3. Her şeyden önce kendinize inanmanızı istiyorum. Bir iş yapmak istiyorsanız korkmayın, risk alın .Kadınlar elinizi daha yükseğe kaldırın ve sesinizi, fikirlerinizi çekinmeden söyleyin! En önemlisi de kadınların birbirini desteklemesi lazım lütfen birbirinizi destekleyin. Ben bütün kadınların yapabileceklerini inanıyorum. Bir kadın bir evi, bir çocuğu, bir aileyi yönetebiliyorsa bir ili, bir kent, bir köyü ve bir ülkeyi de yönetebilir. Yeter ki kendinize inanın.
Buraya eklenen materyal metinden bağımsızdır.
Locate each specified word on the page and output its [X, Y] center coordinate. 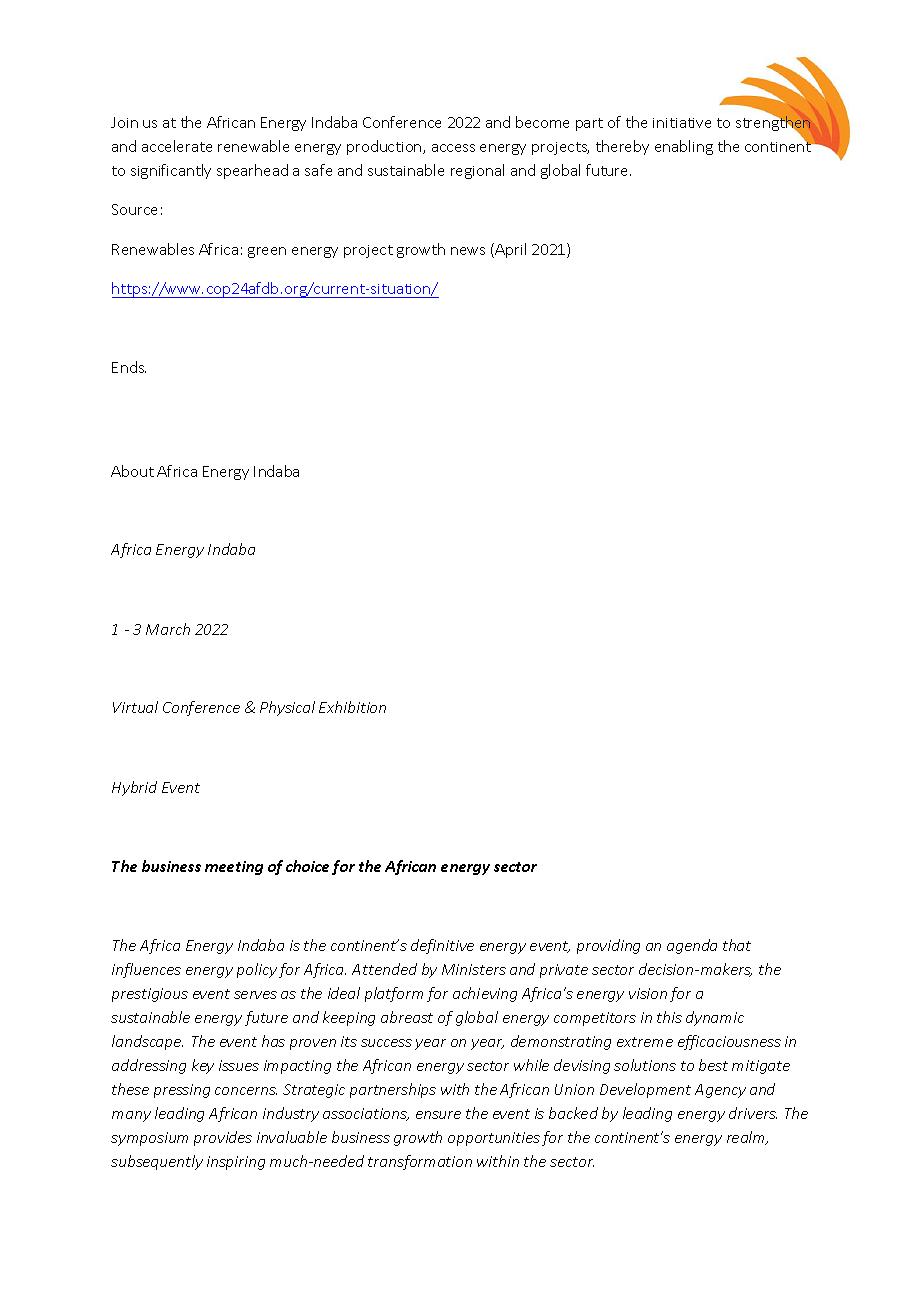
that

'KADIN DEMEK, 'MÜCADELE' DEMEK'

Şazime Hancı – Bitlis

Üniversiteden El Sanatları Bölümünden mezun olan Şaziye Hancı, uzun yıllar farklı kurumlarda usta öğreticilik yaptı ve 3 binin üzerinde öğrenci yetiştirdi. El sanatları alanında çok sayıda yarışmada dereceler alan Hancı, KOSGEB desteğiyle kendi sanat atölyesini kurdu. Evli ve 2 çocuk annesi Hancı, Türkiye'de kadın olmanın, 'mücadele' anlamına geldiğini savunuyor.
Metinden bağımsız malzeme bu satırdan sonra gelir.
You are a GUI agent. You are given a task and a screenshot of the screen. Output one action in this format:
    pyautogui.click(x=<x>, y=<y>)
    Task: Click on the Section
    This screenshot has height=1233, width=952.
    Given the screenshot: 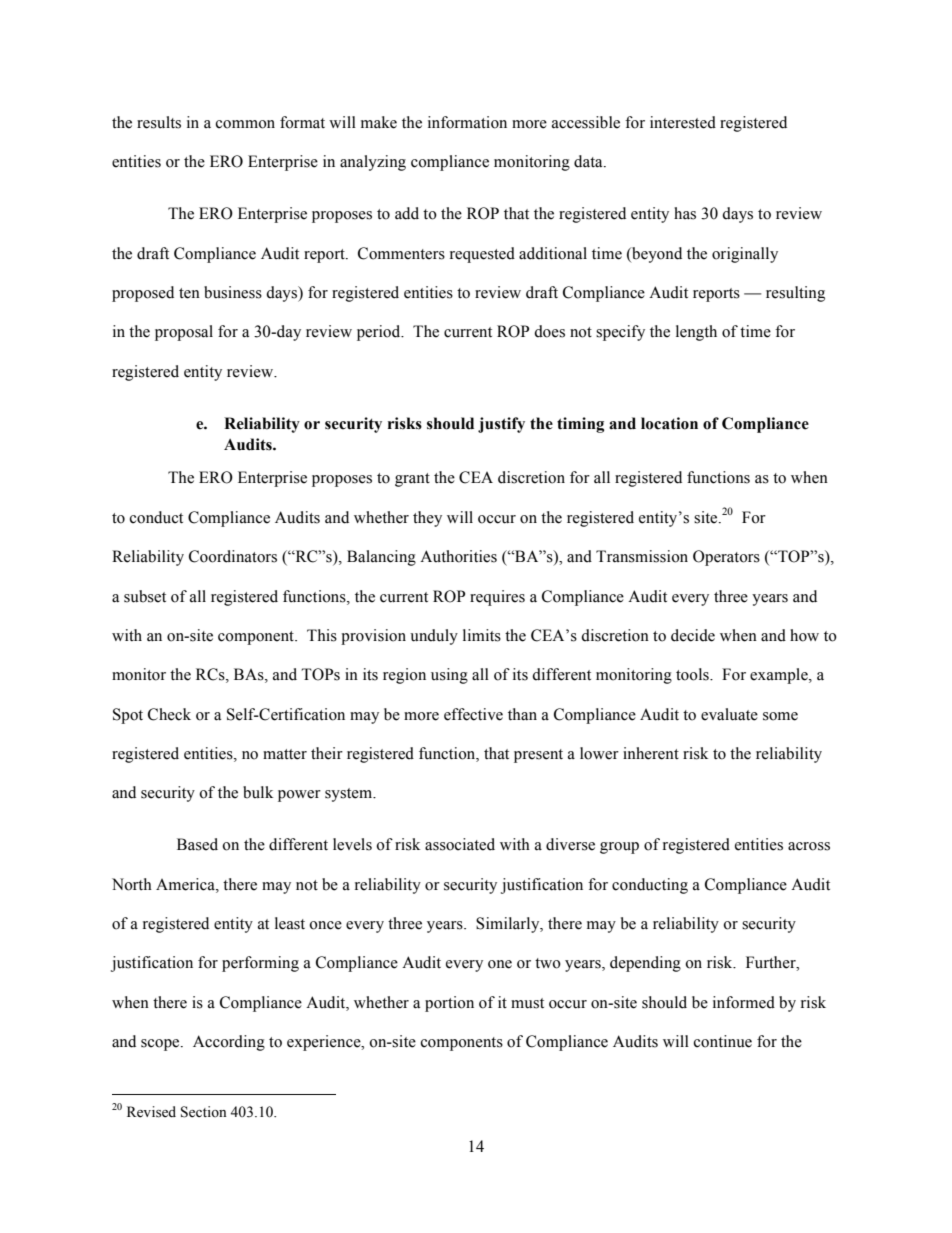 What is the action you would take?
    pyautogui.click(x=204, y=1112)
Hancı'nın yanıtları şöyle…

1.Türkiye'de kadın demek, 'mücadele' demek. Coğrafyasına göre 'sınır' demek. Yaşadığı ortama göre 'savaş' demek. Bunları özetlersek kadın bir doğar, bir mücadele ile yaşar. Yaşadığı ortamda aldığı değer kadar kıymet görür. Ve sürekli bir sınır çerçevesi içinde ilerler. Ama hep savaşmak zorundadır, çünkü o bir kadındır. Bu savaş doğduğunuz evden büyüdüğünüz coğrafyadan ilerlerken geldiğiniz noktaya kadar hep sürer ve bitmez çünkü siz kadınsınız.
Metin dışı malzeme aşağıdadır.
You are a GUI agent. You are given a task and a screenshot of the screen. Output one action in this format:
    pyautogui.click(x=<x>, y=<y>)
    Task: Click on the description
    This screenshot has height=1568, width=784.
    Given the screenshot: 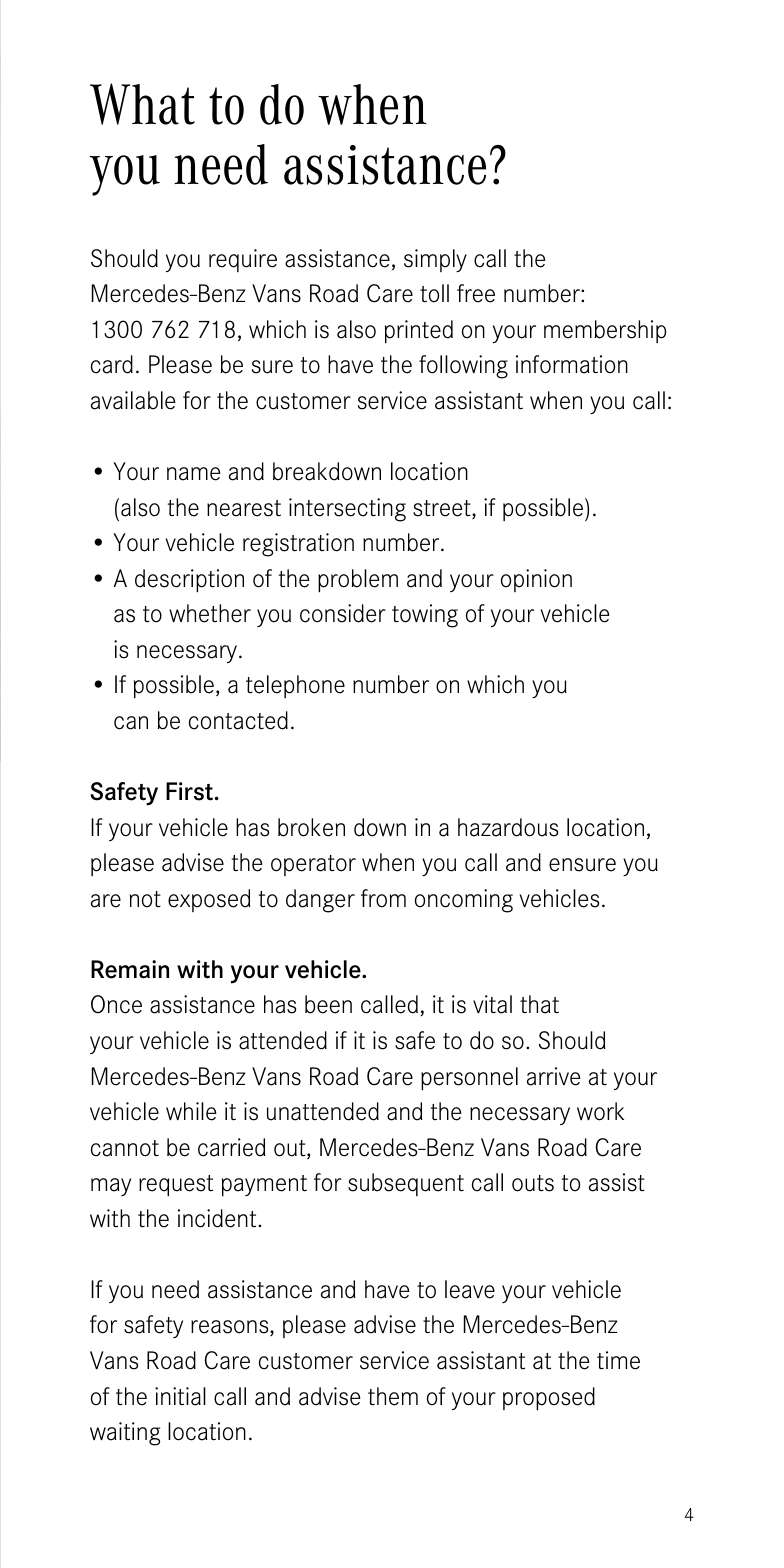 What is the action you would take?
    pyautogui.click(x=189, y=580)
2.Bu soru için belki de en çok cevabım dezavantaj için olabilirdi ama biz kadınlar öyle güzel bir mahlukatız ki birçok olumsuzluk içinde minnacık dahi olsa güzelliklerle hayata sımsıkı bağlanabiliyoruz. Belk ide bu yüzden çok güçlüyüz. Bölgemde kadın kimliği ile yeniden hayata dört elle sarılan bir kadın olarak başladığım zorlu, meşakkatli, yorucu hikayemde zorluklar bitmedi. Çalıştığınız ortamda değersizlik, yaptığınız işlerde karşı taraftan memnuniyetsizlik, kadın olduğunuz için küçümsenme, işinizi kolaylaştırmak yerine çıkmaza koymaya çalışanlar, çoğu zaman bir obje gibi bakanlar… Bütün bu olumsuzluklar içinde hayatı olumluya çeviren bir kadın olmak, vazgeçmeyen, yılmayan, güçlü bir kadın profili olmak da avantajım. Çevresindeki birçok kadına ilham olan, mücadelesini yaymaya çalışarak mutlu olan, çocuklarına ayna görevi yapan, zorluklarla onu yıldırmaya çalışanları yıldıran, ve itibarın kişilik olduğunu cinsiyet olmadığını kanıtlayan bir kadın olmak en büyük avantajlarım oldu.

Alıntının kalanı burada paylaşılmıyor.